Du coup, voici l’UMP clairement déchue de son rang de « premier parti d’opposition » réduite à n’avoir le choix qu’entre de mauvaises solutions. Au lieu d’affronter et de battre le PS avec l’appoint des voix du FN ou le FN grâce au désistement du PS, le grand mouvement unitaire de MM. Sarkozy, Juppé, Fillon, Wauquiez, Guaino, Bertrand et de Mme Kosciusko-Morizet se déchire, écartelé qu’il est entre l’adhésion « morale » au front républicain préconisée par les uns, au risque d’illustrer la connivence et la complicité de prétendus adversaires, et de préfigurer l’UMPS et le « ni-ni » qui est un aveu d’impuissance et de défaite. Sans compter que les électeurs de M. Demouge ont leur mot à dire et que, si l’on en croit tous les derniers sondages d’opinion, une bonne moitié d’entre eux sont bien décidés à franchir le seuil interdit qui les sépare du FN. Il n’y a plus de cloisons étanches, mon pauvre monsieur ! Porte-voix et complice objectif du PS ou réservoir où viendra puiser Marine Le Pen, voilà qui augure mal de la suite pour le parti et l’avenir de M. Sarkozy.

Mme Sophie Montel apparaît, du coup, comme la grande gagnante du scrutin. De fait, elle peut espérer, en fonction de ses résultats et de ceux de ses concurrents, être le troisième représentant du Front National à forcer en dépit de l’ostracisme persistant de la « caste » l’entrée du palais Bourbon. Marine Le Pen a décidément le vent en poupe. On observera néanmoins que les 32,6 % qu’a obtenus sa candidate, s’ils correspondent à huit points gagnés depuis les législatives de 2012, ne l’empêchent pas de perdre, elle aussi, quelques voix – mille deux cents – et sont en retrait par rapport aux 36 % qu’elle avait obtenues aux européennes. On ne saurait donc parler de raz-de-marée, et le succès éventuel de Mme Montel est entre les mains des électeurs du parti dont le Front veut clairement la mort.

Elle peut cependant, et son parti avec elle, se faire du souci.

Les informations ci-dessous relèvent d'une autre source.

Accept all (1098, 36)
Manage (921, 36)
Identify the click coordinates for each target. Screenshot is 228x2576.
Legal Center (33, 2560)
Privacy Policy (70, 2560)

Non seulement parce que la montée du Front durcit le langage et les positions de ses adversaires, comme on peut le constater tous les jours, et risque de déboucher sur la grande coalition qui est leur dernière planche de salut. Mais surtout parce que ne cesse de planer et de s’étendre sur le paysage politique français, à la lumière de ce qui se passe dans d’autres pays, l’ombre de ce grand parti massivement majoritaire qu’est celui des abstentionnistes, dont le comportement n’est pas forcément synonyme de désintérêt ou d’incivisme, mais signifie seulement qu’ils ne sont pas satisfaits de l’offre et des choix que leur propose le grand marché de la politique et qu’ils sont disponibles pour le grand changement qu’ils veulent ardemment, mais qu’ils ne voient passer par aucun des partis qui se disputent leur clientèle.